=== Begin Enclosure ===
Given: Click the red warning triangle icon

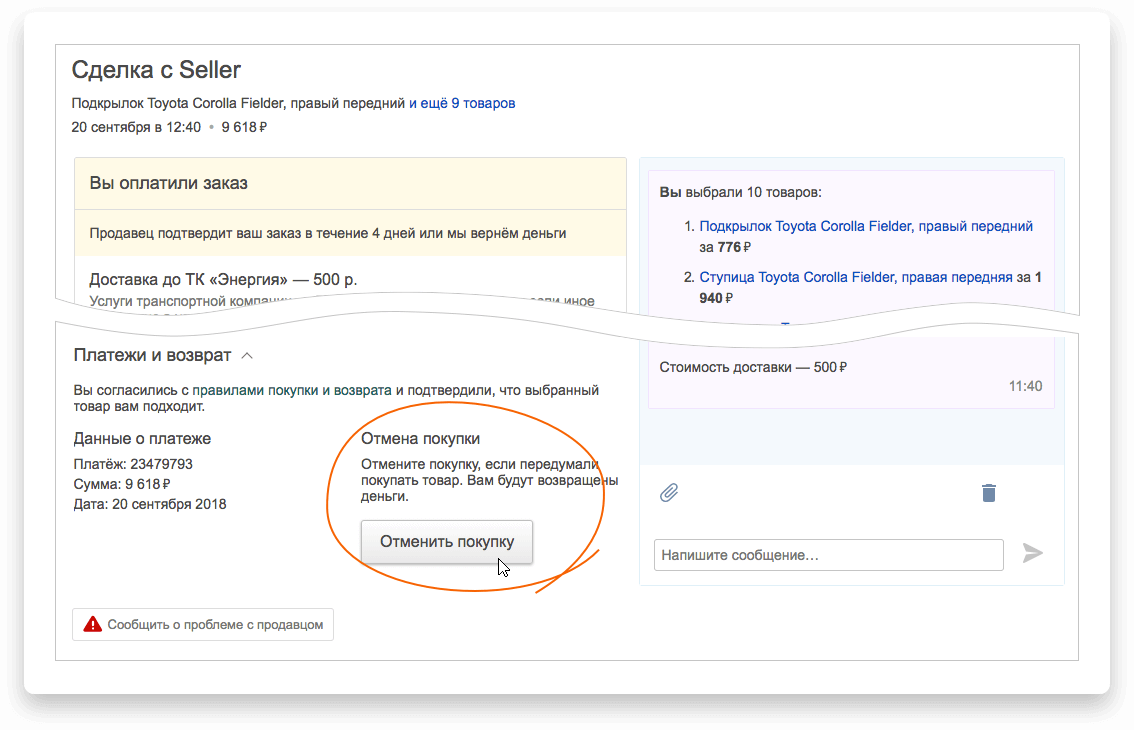Looking at the screenshot, I should click(x=93, y=624).
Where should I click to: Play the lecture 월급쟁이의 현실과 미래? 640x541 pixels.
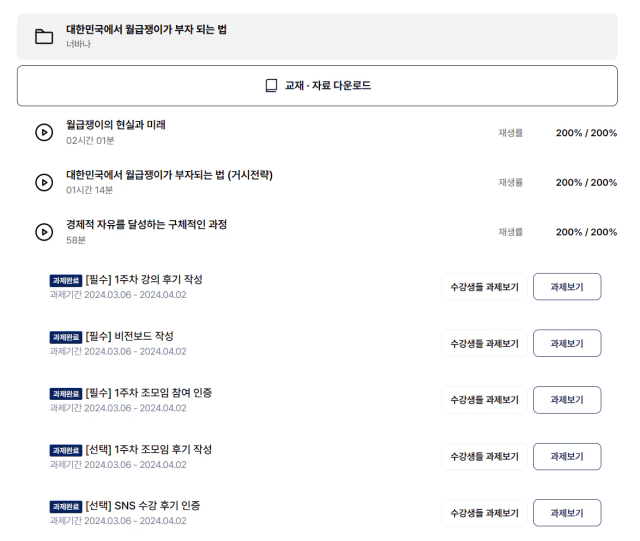click(44, 132)
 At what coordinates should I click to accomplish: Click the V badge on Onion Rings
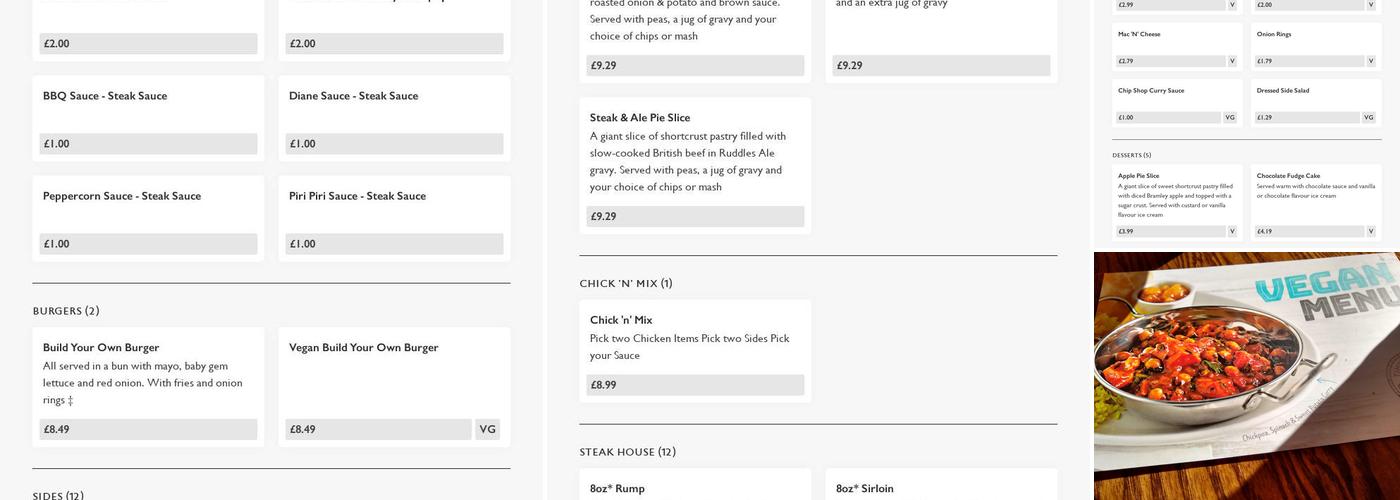tap(1371, 61)
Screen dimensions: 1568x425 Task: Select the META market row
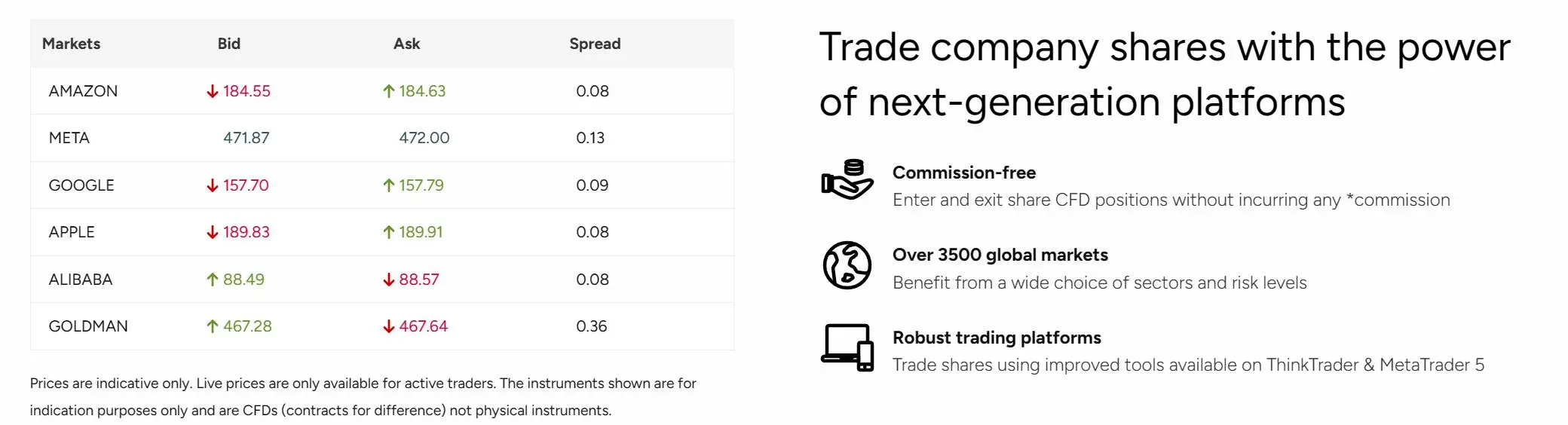coord(382,138)
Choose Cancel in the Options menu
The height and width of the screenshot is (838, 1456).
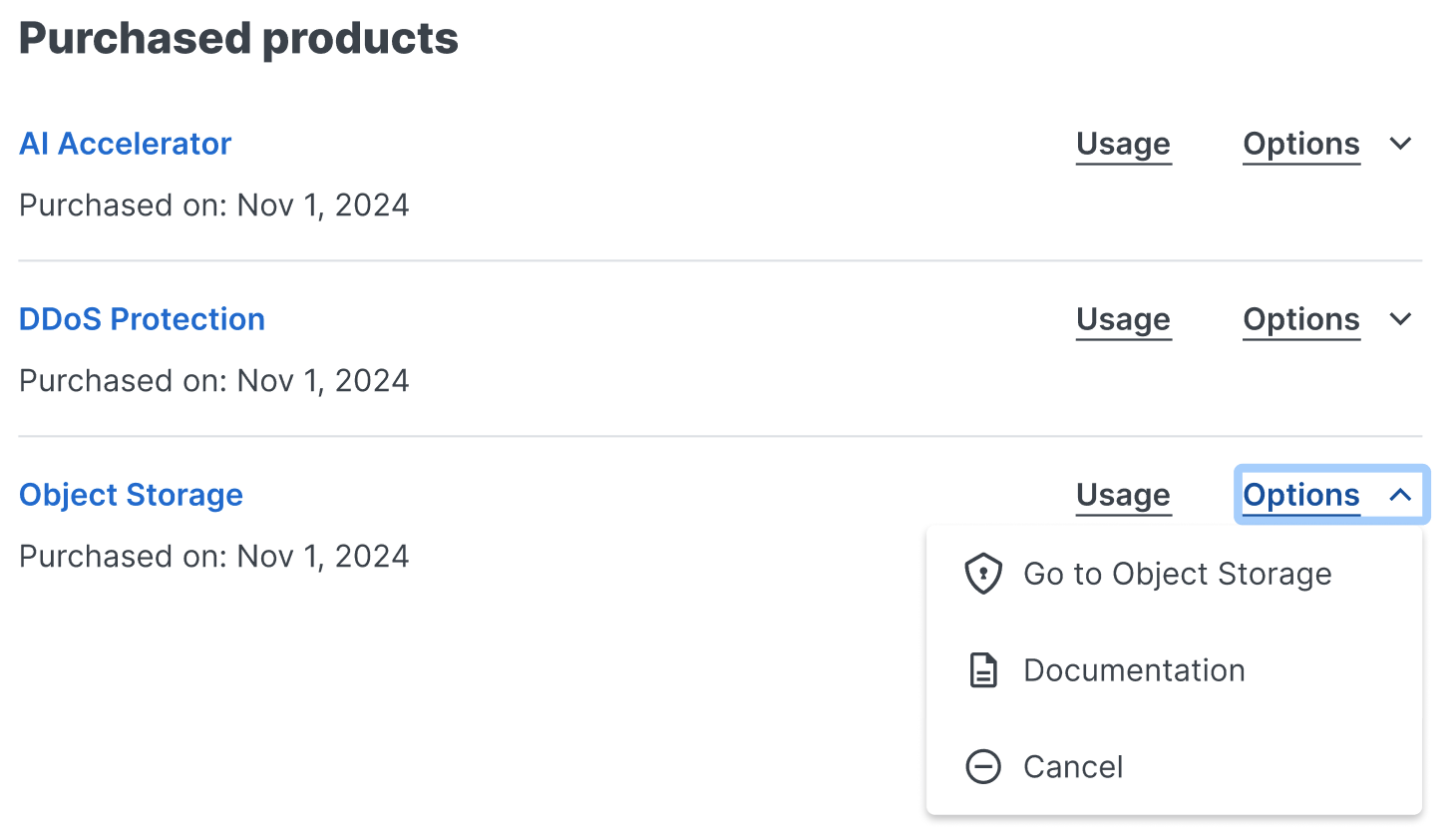pos(1073,766)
=== End Enclosure ===
Copy out all the data without changing anything, and drop the pictures.

Given: Click the red warning triangle icon

Looking at the screenshot, I should click(x=93, y=624).
Where should I click to: Play the lecture 월급쟁이의 현실과 미래? 640x541 pixels.
click(44, 132)
 At what coordinates should I click to accomplish: Click the V badge on Onion Rings
tap(1371, 61)
Screen dimensions: 1568x425 Task: Select the META market row
coord(382,138)
Choose Cancel in the Options menu
The height and width of the screenshot is (838, 1456).
pos(1073,766)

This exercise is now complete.